The devil could have any of the 3 combinations: {HT, TH, TT}, and 2 of those include a Heads! A common answer is “Equally Likely” as it is easy to assume that the devil showed us a specific coin, meaning the remaining coin is equally likely to be Heads or Tails, but this is not the case as we do not know which coin the devil showed us. Some people’s intuition may also have lead them to think it might be Tails as we have already had a Tails, but this is also not true. Hopefully this problem illustrates how probability is very deceptive and counter-intuitive!

## Challenge #3 – The Devil’s Tail

The devil has two fair coins with one side Heads; the other, Tails. He tosses both of them, has a look, and tells you:

“At least one of the coins is Tails”

He then asks you if you’d like to bet if both of the coins are Tails.

What is the most likely?

• Both tails?
• Can’t tell?

SOLUTION
The solution can be found on this post: Challenge #3 – The Devil’s Tail – Solution.

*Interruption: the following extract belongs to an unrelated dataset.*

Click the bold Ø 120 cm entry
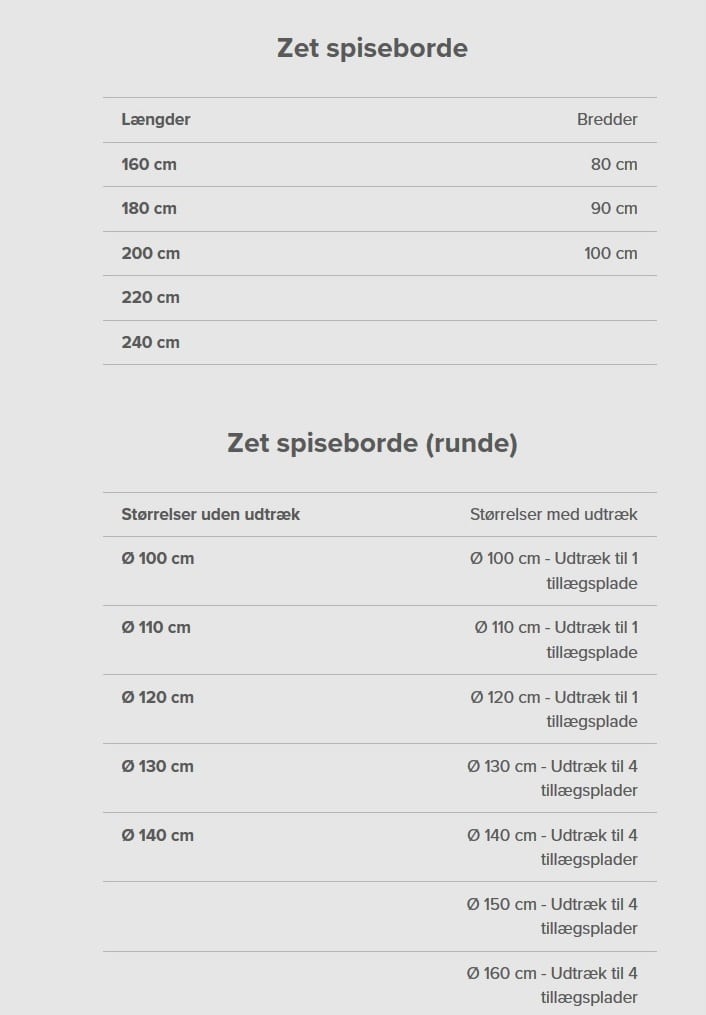Image resolution: width=706 pixels, height=1015 pixels. [157, 697]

## Challenge #2 – The Elements – Solution

This is the solution to Challenge #2 – The Elements, make sure you check out the challenge before looking at the solution!

Trust the devil. Why?

The first clue given in the challenge is the note left behind by Doctor Aro.

The key piece of information on the note says that we have to reflect on the odd things in life.

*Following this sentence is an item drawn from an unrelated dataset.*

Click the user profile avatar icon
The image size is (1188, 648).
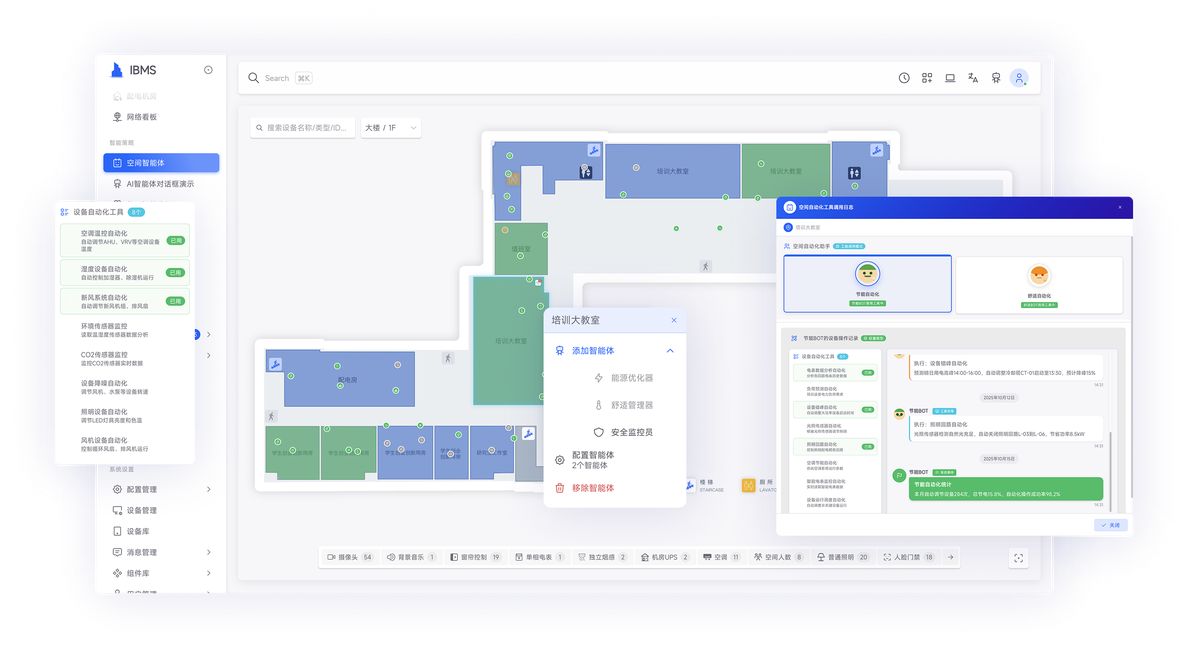(1018, 78)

Reflecting the position of the digits in the odd numbers we get:
71 6 53 9 68
(Reflecting the position of the digits for 9 leaves it the same)

But how do we decipher the numbers?

Dr Aro was ‘dabbling in the chemical arts’ and this challenge is called ‘The Elements’, written in a similar way to the elements in the periodic table.

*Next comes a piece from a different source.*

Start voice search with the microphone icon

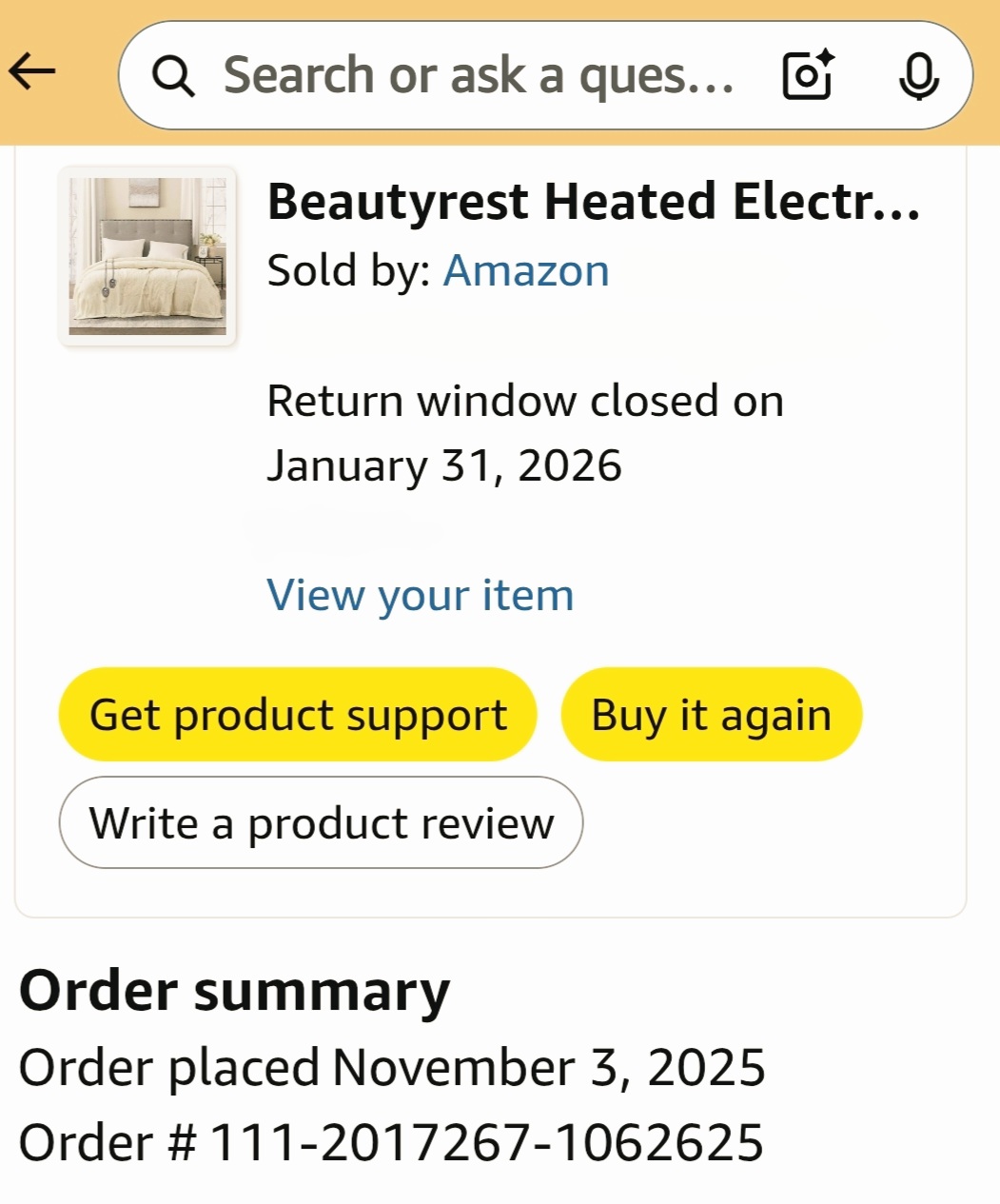(918, 76)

Using the periodic table we get:
Lu-C-I-F-Er

Lucifer i.e. the devil 😈

Were you able to save Doctor Aro?

## Challenge #2 – The Elements

Can you save Doctor Aro?

THE CHALLENGE
Now that you and your accomplice, Ez have escaped, you have one more friend to free, known as “Doctor Aro” 🧑‍🔬 before you can proceed.

Doctor Aro had a near-death experience from her dabbling in the chemical arts. 💀 As a result, she is stuck at the gates of heaven waiting for a decision to be made.

Guarding the gates are the angel and the devil. “I can help you,” they both offer. Since you’re a badass thief, you’re not sure who to trust…

Suddenly in a chemical burst, a piece of paper appears in Doctor Aro’s handwriting pleading for your help:

“Sometimes, you have to reflect on the odd things in life. 17 6 35 9 68”

Who should you trust?
The angel 😇
or
The devil 😈?

TIP
You may need google/pen and paper.

SOLUTION
The solution to this challenge can be found at Challenge #2 – The Elements – Solution.

## Challenge #1 – Prison Break – Solution

This is the solution to Challenge #1 – Prison Break – make sure you check that post out if you haven’t already!

It turns out that Guard C is your friend!

We are given the information that each robot guard always lies for the whole day, or always tells the truth for the whole day. This information does not indicate that the guards have truth/lie days in any particular order.The robot guards could have truth/lie days as follows: Truth, Lie, Truth, Lie, …
But equally could have days as below:
Truth, Truth, Truth, Lie, …

There is no reason to presume that the guards all follow the same orders, so we can assume that each guard is independent of the others. This means a guard’s truth/lie days can be different to the other guards.

So why is Guard C our friend? Guard C said “Today, I lie.”

• If Guard C is telling the truth, then it means Guard C is lying as indicated from the statement.
• – If Guard C is lying, then Guard C has just told us the truth about lying.

Guard C’s statement is a paradox!

Paradoxes like the one presented in this challenge, also known as “Liar’s paradox”, are attributed to the ancient Greek seer Epimenides (fl. c. 6th century BCE). Epimenides, an inhabitant of Crete, famously declared that “All Cretans are liars”.

This paradox will arise whenever the statement refers to whoever is claiming the lie themself.

Consider: “This sentence is a lie”.

This circular logic is important in part because it creates severe difficulties for logically rigorous theories of truth; it was not adequately addressed (which is not to say solved) until the 20th century.